WHAT IS EXPECTED.
Which lines in the records below contain the word "Expand"? Copy each of those lines in full.

RECORDS PROVIDED.
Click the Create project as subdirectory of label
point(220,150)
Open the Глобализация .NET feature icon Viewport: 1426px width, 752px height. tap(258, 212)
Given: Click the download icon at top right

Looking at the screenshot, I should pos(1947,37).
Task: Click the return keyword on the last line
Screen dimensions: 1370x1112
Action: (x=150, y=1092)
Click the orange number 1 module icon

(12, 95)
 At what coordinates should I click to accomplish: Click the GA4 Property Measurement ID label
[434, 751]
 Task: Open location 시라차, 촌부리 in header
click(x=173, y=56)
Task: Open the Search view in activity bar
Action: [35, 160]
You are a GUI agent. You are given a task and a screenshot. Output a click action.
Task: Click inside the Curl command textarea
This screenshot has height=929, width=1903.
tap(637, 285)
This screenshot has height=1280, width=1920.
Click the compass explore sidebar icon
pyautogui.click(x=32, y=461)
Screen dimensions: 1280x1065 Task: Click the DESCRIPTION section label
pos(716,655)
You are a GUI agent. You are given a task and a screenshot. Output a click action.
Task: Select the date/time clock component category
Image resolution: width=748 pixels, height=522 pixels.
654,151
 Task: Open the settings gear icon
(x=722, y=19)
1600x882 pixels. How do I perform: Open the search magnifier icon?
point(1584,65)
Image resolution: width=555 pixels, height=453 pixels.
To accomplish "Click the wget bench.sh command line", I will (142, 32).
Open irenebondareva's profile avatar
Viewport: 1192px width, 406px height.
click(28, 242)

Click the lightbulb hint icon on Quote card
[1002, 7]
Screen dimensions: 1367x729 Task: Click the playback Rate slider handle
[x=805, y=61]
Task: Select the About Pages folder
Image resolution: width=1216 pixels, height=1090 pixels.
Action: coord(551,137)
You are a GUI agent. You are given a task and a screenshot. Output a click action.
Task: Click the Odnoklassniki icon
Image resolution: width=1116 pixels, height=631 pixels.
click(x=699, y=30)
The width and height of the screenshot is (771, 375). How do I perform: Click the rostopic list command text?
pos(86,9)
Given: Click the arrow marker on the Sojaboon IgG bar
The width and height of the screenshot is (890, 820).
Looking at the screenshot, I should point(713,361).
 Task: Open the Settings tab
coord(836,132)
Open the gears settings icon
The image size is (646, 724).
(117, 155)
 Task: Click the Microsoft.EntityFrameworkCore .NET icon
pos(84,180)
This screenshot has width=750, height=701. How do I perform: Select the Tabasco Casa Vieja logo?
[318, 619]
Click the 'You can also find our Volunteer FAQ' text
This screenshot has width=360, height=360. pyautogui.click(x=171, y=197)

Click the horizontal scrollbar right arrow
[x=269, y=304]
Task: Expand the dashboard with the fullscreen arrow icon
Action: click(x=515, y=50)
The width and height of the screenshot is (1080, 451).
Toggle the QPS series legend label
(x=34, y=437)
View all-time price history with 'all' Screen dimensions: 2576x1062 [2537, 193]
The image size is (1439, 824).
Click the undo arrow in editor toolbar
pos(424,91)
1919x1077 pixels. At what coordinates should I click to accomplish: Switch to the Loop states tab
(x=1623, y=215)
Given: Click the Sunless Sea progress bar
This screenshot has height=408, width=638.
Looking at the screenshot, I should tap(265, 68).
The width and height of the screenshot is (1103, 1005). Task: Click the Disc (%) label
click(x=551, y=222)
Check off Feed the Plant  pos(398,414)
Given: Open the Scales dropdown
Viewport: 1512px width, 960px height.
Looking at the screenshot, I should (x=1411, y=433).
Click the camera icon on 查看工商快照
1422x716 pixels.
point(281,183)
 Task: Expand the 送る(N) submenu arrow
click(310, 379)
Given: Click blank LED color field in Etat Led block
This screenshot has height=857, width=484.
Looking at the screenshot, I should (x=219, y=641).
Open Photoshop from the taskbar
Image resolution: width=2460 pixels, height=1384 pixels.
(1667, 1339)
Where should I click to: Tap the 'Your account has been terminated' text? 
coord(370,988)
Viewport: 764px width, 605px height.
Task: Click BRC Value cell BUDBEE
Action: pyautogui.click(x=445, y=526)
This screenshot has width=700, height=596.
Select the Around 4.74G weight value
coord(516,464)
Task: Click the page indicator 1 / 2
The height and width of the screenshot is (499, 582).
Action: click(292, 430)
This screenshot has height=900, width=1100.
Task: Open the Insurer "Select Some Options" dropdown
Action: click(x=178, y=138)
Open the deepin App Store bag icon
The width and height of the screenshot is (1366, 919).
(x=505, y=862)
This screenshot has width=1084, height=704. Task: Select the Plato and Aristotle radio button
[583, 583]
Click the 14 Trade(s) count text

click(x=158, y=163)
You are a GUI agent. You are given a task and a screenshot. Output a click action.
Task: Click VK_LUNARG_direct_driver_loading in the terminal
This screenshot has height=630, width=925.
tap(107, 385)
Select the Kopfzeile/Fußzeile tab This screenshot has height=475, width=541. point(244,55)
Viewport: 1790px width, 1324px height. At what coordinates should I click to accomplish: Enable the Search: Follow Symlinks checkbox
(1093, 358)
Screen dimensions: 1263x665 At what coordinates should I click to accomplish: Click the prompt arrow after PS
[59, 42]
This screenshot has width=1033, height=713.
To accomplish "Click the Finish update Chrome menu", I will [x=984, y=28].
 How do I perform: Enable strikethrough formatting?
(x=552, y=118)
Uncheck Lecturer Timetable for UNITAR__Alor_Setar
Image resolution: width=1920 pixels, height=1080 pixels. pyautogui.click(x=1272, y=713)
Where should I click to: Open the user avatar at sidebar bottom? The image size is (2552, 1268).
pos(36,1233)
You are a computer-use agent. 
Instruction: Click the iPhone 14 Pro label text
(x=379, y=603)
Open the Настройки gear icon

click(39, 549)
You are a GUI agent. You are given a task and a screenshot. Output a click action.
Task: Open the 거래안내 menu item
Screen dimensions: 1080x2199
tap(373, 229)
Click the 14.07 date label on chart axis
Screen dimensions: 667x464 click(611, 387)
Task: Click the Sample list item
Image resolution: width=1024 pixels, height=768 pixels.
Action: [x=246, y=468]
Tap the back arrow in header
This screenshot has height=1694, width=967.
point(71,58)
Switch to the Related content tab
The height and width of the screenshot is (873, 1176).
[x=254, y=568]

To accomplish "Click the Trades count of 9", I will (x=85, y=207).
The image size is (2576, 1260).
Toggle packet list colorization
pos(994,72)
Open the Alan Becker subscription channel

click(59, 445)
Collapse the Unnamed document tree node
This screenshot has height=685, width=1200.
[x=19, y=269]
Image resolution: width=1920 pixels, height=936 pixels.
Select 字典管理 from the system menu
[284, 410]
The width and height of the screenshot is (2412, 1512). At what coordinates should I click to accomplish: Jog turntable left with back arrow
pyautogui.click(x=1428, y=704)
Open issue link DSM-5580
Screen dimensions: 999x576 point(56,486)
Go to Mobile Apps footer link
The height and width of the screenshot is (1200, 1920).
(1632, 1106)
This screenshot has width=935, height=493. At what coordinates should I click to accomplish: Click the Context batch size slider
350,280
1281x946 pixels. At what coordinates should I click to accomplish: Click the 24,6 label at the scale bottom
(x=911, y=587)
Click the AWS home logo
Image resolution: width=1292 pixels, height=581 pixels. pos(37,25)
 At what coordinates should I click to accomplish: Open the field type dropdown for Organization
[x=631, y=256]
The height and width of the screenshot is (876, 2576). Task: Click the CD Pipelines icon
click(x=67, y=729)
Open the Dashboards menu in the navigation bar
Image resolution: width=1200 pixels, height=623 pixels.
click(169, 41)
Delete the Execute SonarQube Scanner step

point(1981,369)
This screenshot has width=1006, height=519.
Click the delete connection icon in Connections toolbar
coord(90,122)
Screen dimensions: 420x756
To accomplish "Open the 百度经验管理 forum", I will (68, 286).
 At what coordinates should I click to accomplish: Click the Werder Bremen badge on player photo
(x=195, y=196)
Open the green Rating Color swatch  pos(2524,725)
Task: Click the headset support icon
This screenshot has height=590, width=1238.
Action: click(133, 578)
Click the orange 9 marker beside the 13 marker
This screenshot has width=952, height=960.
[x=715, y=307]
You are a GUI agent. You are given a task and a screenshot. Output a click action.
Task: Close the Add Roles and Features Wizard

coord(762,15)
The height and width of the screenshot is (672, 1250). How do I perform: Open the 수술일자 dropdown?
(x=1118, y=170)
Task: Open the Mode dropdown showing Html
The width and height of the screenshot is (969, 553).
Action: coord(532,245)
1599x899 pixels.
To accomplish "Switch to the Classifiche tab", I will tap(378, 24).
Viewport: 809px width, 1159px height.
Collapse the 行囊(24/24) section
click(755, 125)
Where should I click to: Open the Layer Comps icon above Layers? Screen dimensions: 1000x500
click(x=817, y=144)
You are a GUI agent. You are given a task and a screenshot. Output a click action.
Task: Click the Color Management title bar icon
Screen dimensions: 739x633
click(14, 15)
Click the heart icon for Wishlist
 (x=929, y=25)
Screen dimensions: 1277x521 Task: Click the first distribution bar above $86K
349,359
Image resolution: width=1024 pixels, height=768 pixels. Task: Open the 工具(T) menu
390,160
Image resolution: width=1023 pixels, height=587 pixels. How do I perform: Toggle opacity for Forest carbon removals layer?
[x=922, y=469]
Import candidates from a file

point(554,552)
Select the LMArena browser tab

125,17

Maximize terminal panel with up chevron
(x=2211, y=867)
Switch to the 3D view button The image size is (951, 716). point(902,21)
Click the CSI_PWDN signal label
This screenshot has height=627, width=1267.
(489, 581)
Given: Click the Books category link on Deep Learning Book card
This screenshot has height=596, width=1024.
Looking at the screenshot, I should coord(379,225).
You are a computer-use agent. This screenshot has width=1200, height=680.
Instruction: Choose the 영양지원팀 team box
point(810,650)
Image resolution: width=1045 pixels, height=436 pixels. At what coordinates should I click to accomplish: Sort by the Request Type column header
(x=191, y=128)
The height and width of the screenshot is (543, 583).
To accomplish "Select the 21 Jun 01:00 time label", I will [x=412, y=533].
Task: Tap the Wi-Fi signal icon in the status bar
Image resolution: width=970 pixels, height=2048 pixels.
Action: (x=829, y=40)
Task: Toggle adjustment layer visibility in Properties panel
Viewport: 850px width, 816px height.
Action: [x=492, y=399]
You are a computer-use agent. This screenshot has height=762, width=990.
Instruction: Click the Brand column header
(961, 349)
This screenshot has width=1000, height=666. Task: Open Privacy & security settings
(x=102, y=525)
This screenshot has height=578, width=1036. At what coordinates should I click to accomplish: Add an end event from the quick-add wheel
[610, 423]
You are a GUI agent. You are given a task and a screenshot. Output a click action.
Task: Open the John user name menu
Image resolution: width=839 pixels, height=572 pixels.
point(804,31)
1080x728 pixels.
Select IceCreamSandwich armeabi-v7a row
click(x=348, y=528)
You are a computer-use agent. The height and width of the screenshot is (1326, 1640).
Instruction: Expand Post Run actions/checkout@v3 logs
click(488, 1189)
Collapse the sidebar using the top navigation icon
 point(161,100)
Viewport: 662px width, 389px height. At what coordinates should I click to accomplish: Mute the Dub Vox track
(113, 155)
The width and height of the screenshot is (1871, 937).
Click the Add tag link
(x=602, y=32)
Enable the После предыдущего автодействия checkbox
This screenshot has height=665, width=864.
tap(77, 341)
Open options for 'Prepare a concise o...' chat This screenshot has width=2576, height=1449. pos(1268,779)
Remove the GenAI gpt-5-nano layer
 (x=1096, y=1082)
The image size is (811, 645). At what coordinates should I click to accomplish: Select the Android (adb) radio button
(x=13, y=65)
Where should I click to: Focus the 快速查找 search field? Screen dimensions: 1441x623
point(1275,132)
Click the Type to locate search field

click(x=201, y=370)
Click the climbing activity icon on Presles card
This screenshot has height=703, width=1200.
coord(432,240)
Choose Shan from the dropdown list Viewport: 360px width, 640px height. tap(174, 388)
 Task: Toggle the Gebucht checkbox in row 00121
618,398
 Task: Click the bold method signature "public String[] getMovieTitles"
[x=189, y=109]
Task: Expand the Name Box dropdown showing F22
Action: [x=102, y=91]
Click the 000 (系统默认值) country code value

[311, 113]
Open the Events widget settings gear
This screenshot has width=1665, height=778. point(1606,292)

EXERCISE RESPONSE.
Task: Expand the dashboard with the fullscreen arrow icon
 Task: Expand the 送る(N) submenu arrow
Instruction: Expand Post Run actions/checkout@v3 logs
Task: Expand the Name Box dropdown showing F22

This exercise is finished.